This paper explores the effects of the retirement rule of the Brazilian social security system, which gives a lifetime income after a certain number of working years, on the individual choices with respect to entrance and exit from the labor force. These results are compared with those ones that would be obtained under the rule of retirement after a certain age and under a capitalization regime in which the individual himself provides for his retirement. Our main finding is that the Brazilian regime incentives early entrance and early retirement from the labor force, a large waste of resources for society.

1. Introdução

O sistema de previdência social no Brasil garante uma renda vitalícia para todos que tenham trabalhado por certo período de tempo (35 anos para homens, 30 para mulheres).1 1 Na recente reforma da previdência a regra de aposentadoria por tempo de servico foi modificada para tempo de contribuicão e esta regra foi abolida para os servidores públicos. Para os servidores CLT a mudanca da regra deixou de ser aprovada por um voto. Na recente reforma da previdência a ênfase esteve na redução do déficit do sistema. Este déficit cresceu demasiadamente em função da infinidade de distorções embutidas no sistema. Este é o caso da aposentadoria por tempo de serviço. Com o aumento da expectativa de vida dos brasileiros, em média, o período em que se recebe o benefício equivale a 67% do tempo de contribuição (Schmitt, 1998). Ainda assim, a proposta do governo de abolir a aposentadoria por tempo de serviço para os trabalhadores do setor privado foi rejeitada.

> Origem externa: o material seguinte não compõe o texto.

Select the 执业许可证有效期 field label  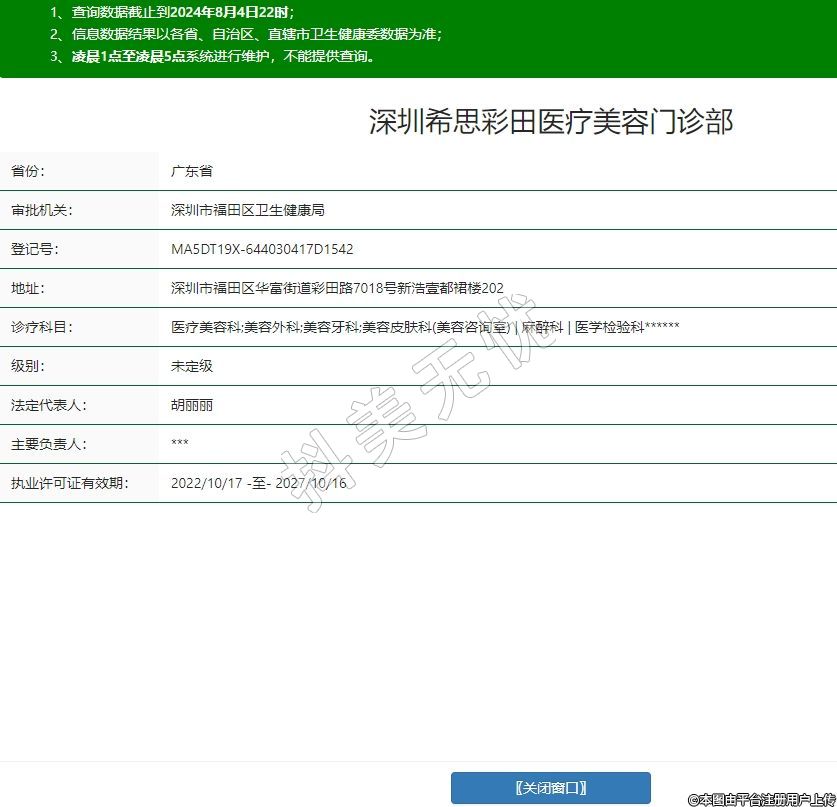pyautogui.click(x=69, y=483)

As conseqüências nocivas deste regime não se limitam ao déficit da previdência. Neste artigo pretendemos dar um outro argumento em favor da mudança desta regra. Procuramos mostrar que o regime de aposentadoria por tempo de serviço pode induzir escolhas que, embora ótimas do ponto de vista individual, podem ser bastante custosas para a sociedade. Especificamente, este regime pode incentivar tanto a entrada quanto a saída precoce da força de trabalho. Ambas as escolhas são prejudiciais à sociedade, pois funcionam como mecanismos perversos de criação e perpetuação de pobreza: a entrada precoce na força de trabalho prejudica a educação e a saída prematura de pessoas ainda produtivas é um desperdício de recursos. Nossa hipótese é que a aposentadoria por tempo de serviço, ao garantir uma renda vitalícia aos trabalhadores após um certo número de anos de trabalho, afeta a decisão das famílias sobre a participação no mercado de trabalho de seus membros. Quanto mais cedo se começa a trabalhar mais cedo se pode obter a aposentadoria e por mais tempo se usufruirá esta renda adicional. Por outro lado, uma vez garantida a renda da aposentadoria, maior o salário de reserva para continuar trabalhando, tornando menos atraentes os empregos disponíveis.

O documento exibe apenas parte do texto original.